ESTRATTO DEL DOCUMENTO ▸
Armi create per colpire e terrorizzare i civili, inutili sul piano militare, messe al bando dal trattato di Ottawa, ora sotto attacco. La storia dell’imprenditore che ha smesso di produrle ed è andato a fare lo sminatore nell’ex Jugoslavia. Una fonte di ispirazione per la possibile azione politica dell’Italia.

Bonfica mine antipersona in Kosovo. C.FERRARO/ANSA-CD

Chi ha la memoria corta non ricorda che fu la prima amministrazione statunitense di Donald Trump a contrattare con i Talebani il ritiro delle truppe occidentali dall’Afghanistan dopo 20 anni di presenza militare che ha comportato una spesa di oltre 2mila miliardi di dollari secondo le stime della Brown University, oltre a centinaia di migliaia di morti. L’allora segretario di Stato Mike Pompeo, già capo della Cia, concordò in Qatar i dettagli dell’operazione senza interessare le cancellerie degli altri Paesi coinvolti nella presenza delle loro truppe, anche in modalità di combattimento. Toccò poi a Biden nel 2021 dare applicazione a quell’accordo che mostrò tutte le sue pecche con la fuga precipitosa degli occidentali da Kabul, simile alla fine ingloriosa degli Usa in Vietnam.

QUESITO A ▸
Stabilisca se ciascuna delle seguenti affermazioni concorda con l'estratto, rispondendo sì o no e citando testualmente le parole decisive: (i) il ritiro delle truppe occidentali dall'Afghanistan fu contrattato con i Talebani dalla prima amministrazione statunitense di Donald Trump; (ii) Mike Pompeo concordò in Qatar i dettagli dell'operazione dopo aver consultato le cancellerie degli altri Paesi coinvolti; (iii) fu Biden, nel 2021, a dare applicazione all'accordo.
QUESITO B ▸
Trascriva fedelmente il passo dell'estratto che va da "Armi create per" fino a "azione politica dell’Italia." incluso.

RECORD ▸
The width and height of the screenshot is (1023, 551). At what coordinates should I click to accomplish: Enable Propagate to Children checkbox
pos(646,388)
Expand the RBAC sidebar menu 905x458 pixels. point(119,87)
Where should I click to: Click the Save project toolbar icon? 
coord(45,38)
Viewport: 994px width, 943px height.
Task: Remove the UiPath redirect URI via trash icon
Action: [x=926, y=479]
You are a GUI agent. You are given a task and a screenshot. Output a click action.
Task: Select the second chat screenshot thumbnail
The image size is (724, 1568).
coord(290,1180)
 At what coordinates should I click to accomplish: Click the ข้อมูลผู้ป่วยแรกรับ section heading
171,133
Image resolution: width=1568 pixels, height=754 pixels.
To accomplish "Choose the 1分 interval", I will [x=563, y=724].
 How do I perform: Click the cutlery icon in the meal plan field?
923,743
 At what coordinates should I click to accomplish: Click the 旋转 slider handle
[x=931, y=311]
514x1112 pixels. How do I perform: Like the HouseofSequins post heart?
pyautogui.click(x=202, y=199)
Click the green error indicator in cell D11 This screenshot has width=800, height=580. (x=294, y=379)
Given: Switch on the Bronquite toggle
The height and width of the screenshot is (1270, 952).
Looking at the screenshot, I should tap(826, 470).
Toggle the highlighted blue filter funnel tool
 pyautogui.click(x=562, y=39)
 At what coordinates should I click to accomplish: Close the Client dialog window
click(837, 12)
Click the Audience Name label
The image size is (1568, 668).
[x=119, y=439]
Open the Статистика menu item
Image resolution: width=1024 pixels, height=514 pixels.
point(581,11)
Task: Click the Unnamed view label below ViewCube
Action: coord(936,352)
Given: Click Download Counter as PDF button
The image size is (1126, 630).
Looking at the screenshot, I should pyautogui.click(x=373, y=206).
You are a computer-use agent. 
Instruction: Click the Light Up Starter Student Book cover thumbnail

RISPOSTA SCRITTA A ▸
(i) Sì: «fu la prima amministrazione statunitense di Donald Trump a contrattare con i Talebani il ritiro delle truppe occidentali dall’Afghanistan».
(ii) No: «senza interessare le cancellerie degli altri Paesi coinvolti nella presenza delle loro truppe».
(iii) Sì: «Toccò poi a Biden nel 2021 dare applicazione a quell’accordo».

RISPOSTA SCRITTA B ▸
Armi create per colpire e terrorizzare i civili, inutili sul piano militare, messe al bando dal trattato di Ottawa, ora sotto attacco. La storia dell’imprenditore che ha smesso di produrle ed è andato a fare lo sminatore nell’ex Jugoslavia. Una fonte di ispirazione per la possibile azione politica dell’Italia.